Stored data entries:
+ + + +

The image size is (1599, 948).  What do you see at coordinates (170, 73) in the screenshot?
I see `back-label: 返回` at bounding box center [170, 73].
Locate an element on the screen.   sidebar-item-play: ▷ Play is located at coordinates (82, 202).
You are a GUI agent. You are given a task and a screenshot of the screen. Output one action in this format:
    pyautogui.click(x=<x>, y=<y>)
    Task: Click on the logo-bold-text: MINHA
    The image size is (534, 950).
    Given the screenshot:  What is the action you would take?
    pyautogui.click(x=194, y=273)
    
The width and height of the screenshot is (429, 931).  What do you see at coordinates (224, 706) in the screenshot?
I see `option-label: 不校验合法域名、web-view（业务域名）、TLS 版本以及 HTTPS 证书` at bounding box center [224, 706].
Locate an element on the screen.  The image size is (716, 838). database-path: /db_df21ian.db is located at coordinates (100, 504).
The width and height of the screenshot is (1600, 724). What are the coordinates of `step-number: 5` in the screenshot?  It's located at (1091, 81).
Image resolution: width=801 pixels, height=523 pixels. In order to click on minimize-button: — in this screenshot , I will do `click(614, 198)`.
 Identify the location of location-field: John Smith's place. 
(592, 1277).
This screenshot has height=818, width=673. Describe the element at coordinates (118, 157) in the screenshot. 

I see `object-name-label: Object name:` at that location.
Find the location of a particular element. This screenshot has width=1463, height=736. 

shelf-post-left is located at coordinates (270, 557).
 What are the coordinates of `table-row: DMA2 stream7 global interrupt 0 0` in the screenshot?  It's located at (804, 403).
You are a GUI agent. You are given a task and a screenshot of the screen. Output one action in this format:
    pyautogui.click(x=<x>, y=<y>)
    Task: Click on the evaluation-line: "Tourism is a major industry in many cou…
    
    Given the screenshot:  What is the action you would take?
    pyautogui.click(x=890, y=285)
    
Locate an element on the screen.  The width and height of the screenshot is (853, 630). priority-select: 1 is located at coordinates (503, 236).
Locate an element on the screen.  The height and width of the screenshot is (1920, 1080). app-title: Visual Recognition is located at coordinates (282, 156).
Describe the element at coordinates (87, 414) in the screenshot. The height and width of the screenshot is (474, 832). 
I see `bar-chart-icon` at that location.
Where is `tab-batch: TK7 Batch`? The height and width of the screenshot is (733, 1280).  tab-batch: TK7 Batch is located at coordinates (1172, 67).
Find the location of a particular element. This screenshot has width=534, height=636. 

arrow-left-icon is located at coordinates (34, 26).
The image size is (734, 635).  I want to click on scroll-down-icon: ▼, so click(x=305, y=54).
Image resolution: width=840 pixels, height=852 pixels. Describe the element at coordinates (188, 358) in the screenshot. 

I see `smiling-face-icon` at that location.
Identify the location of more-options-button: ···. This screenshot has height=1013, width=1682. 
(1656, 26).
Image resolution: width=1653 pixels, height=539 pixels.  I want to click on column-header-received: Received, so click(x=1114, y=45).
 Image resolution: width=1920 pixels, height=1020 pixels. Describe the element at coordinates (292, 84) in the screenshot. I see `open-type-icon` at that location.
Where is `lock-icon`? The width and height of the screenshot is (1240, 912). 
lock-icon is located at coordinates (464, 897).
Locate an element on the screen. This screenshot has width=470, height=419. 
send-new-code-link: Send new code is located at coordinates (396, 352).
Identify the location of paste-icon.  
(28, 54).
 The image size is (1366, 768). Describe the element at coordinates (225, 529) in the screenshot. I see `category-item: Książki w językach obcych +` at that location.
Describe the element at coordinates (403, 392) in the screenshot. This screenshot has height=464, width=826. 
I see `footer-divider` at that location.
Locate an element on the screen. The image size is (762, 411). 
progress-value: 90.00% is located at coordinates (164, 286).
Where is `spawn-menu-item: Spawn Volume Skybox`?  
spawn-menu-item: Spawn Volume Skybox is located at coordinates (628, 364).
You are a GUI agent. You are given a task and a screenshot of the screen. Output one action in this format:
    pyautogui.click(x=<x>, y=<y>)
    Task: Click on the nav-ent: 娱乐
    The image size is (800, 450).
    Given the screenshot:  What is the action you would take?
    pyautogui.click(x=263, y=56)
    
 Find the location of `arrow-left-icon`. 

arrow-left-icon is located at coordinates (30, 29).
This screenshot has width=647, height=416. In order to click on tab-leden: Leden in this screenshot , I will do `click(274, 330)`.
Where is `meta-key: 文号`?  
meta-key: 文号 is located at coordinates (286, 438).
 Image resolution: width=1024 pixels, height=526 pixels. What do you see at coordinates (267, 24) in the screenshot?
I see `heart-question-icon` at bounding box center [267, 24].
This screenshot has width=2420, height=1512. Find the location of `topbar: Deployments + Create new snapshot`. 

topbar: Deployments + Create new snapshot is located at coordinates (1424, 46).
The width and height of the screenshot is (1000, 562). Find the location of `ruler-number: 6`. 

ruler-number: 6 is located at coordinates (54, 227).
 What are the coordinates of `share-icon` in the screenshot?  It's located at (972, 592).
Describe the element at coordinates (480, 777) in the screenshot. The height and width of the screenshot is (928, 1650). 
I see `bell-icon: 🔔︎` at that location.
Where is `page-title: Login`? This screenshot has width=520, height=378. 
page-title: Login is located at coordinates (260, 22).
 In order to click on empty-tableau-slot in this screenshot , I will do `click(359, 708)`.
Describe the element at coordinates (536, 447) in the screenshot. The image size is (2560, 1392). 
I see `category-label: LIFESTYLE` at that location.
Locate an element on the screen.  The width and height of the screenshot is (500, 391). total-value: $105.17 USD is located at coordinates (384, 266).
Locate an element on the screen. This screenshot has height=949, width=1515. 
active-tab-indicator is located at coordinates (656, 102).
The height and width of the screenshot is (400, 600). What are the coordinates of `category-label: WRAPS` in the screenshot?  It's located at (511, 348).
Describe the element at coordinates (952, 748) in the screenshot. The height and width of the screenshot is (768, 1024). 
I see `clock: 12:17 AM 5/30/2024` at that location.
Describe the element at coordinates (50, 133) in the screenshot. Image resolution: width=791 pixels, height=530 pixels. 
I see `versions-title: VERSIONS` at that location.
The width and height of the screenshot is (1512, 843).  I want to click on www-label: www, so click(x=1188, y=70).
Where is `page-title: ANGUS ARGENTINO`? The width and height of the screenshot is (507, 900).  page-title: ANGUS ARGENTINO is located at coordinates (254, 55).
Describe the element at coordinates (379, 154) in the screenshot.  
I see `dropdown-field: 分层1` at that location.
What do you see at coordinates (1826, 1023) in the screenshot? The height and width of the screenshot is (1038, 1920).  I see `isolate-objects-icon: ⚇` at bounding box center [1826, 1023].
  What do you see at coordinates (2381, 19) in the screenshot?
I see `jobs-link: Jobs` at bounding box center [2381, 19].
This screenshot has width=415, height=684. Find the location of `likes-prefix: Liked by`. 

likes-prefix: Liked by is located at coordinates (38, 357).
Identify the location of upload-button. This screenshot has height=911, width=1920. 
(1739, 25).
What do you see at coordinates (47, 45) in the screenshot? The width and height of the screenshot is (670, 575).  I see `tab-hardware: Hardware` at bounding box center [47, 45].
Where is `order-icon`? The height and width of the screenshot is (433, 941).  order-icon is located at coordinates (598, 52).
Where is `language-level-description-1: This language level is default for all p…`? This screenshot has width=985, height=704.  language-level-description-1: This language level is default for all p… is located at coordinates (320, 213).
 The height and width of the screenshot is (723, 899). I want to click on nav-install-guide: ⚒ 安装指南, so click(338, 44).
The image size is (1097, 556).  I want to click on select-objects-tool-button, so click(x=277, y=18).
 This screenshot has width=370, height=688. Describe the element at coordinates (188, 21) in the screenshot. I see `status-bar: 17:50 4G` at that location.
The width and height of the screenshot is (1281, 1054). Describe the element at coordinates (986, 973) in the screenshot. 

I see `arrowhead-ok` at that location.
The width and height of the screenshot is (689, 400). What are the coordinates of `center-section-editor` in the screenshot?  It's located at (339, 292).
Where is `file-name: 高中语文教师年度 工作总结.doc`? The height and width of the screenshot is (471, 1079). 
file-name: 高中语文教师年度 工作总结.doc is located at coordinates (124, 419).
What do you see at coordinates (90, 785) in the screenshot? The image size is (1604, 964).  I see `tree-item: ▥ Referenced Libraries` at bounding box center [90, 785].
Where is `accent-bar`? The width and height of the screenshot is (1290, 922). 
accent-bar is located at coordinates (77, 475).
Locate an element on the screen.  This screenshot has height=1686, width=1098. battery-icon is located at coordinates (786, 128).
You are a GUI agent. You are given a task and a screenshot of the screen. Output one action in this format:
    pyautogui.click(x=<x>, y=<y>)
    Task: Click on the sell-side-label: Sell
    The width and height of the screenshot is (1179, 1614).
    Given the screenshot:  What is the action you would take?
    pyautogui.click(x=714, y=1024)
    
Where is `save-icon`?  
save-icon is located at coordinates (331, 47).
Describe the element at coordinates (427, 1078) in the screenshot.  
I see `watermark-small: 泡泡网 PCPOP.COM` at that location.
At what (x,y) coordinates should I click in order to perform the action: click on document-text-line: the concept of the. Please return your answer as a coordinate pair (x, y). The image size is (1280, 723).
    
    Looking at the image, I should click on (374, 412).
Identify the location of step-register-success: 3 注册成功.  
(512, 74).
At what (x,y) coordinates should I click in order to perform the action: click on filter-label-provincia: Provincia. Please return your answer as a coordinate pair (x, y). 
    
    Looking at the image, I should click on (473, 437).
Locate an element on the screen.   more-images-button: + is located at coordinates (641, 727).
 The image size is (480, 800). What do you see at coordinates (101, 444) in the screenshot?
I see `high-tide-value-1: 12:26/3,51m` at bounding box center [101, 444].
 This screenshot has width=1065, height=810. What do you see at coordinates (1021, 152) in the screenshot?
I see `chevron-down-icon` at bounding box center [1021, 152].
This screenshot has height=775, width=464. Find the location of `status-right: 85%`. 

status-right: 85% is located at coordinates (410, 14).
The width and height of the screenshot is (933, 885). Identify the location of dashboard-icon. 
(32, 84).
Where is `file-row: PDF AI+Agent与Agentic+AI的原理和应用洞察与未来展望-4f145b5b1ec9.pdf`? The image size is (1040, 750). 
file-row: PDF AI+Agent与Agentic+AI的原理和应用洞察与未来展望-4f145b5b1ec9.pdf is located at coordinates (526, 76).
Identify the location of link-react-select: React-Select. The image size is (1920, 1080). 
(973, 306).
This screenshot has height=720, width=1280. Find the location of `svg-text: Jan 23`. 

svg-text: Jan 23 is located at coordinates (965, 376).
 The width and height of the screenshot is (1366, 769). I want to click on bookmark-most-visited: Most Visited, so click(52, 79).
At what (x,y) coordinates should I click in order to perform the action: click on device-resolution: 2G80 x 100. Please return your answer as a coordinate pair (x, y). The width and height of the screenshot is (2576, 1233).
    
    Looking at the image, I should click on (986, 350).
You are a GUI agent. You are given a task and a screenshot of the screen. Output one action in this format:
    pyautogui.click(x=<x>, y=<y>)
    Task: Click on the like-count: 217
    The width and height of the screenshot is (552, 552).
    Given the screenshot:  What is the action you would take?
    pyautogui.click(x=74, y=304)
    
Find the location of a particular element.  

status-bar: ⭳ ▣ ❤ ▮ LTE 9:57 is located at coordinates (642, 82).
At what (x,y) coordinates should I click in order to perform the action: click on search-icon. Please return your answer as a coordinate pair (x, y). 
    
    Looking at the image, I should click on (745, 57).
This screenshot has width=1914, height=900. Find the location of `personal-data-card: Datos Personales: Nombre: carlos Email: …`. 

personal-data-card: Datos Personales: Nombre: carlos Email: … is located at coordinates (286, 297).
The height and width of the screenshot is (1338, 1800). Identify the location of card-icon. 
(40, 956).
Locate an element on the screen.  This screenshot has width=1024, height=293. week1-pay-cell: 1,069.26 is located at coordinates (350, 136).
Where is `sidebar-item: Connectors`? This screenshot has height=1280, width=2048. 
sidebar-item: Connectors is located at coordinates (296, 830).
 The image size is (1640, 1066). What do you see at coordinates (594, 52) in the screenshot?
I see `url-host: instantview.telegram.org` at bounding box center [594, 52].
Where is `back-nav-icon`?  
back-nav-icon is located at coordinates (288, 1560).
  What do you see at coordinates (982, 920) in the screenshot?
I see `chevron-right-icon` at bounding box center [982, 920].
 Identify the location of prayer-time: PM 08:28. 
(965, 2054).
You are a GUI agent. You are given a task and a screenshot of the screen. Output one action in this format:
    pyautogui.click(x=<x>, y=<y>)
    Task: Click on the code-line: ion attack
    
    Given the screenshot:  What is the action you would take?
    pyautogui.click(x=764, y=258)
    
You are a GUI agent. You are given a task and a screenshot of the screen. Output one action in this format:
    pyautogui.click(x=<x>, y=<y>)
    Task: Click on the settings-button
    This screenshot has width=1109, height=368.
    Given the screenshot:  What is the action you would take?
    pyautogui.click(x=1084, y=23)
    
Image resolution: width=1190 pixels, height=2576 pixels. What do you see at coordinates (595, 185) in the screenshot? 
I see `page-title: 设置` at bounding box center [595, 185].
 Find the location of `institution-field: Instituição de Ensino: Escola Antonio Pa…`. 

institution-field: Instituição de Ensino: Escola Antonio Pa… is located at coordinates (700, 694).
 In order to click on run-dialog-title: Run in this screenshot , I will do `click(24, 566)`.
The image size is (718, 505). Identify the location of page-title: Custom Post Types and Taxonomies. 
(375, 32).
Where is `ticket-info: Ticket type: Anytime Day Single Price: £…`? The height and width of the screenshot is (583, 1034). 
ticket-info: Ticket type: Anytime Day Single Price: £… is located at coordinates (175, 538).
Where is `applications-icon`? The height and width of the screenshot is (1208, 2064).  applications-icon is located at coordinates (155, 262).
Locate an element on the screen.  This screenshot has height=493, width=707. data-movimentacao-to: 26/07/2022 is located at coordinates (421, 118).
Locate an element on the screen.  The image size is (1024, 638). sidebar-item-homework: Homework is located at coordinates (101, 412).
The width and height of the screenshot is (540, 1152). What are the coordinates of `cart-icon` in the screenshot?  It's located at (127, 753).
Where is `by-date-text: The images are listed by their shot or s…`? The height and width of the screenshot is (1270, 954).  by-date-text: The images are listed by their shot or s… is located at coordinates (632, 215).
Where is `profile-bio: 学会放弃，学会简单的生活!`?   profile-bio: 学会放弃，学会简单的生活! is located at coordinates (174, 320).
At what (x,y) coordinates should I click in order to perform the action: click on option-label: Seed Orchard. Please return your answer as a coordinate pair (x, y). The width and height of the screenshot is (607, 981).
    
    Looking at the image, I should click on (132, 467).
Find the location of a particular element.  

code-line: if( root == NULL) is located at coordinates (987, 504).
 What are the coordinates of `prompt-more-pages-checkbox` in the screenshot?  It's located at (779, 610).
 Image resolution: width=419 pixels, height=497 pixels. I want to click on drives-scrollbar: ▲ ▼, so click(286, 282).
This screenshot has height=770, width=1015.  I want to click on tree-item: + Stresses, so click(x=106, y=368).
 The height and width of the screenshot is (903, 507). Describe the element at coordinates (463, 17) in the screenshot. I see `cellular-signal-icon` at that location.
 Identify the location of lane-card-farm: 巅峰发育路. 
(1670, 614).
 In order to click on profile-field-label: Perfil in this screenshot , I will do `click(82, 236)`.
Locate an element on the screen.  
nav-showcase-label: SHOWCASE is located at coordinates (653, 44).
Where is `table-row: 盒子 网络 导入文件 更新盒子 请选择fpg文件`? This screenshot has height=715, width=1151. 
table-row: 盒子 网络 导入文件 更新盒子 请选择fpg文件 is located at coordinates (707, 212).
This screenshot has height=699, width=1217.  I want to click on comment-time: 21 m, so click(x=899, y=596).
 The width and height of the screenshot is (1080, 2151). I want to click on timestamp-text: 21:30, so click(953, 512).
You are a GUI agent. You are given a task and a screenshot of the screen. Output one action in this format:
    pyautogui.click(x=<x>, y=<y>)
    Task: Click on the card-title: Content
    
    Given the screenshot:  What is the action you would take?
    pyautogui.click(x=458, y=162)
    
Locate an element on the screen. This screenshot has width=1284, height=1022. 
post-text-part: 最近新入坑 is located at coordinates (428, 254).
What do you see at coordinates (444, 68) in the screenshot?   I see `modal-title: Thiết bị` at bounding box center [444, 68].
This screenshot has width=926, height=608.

+ + + +

Task details: Please duplicate the records word for word, starting from their first line and ending with the line that contains "coordinates (82, 202).".

Finished task:
The image size is (1599, 948).  What do you see at coordinates (170, 73) in the screenshot?
I see `back-label: 返回` at bounding box center [170, 73].
Locate an element on the screen.   sidebar-item-play: ▷ Play is located at coordinates (82, 202).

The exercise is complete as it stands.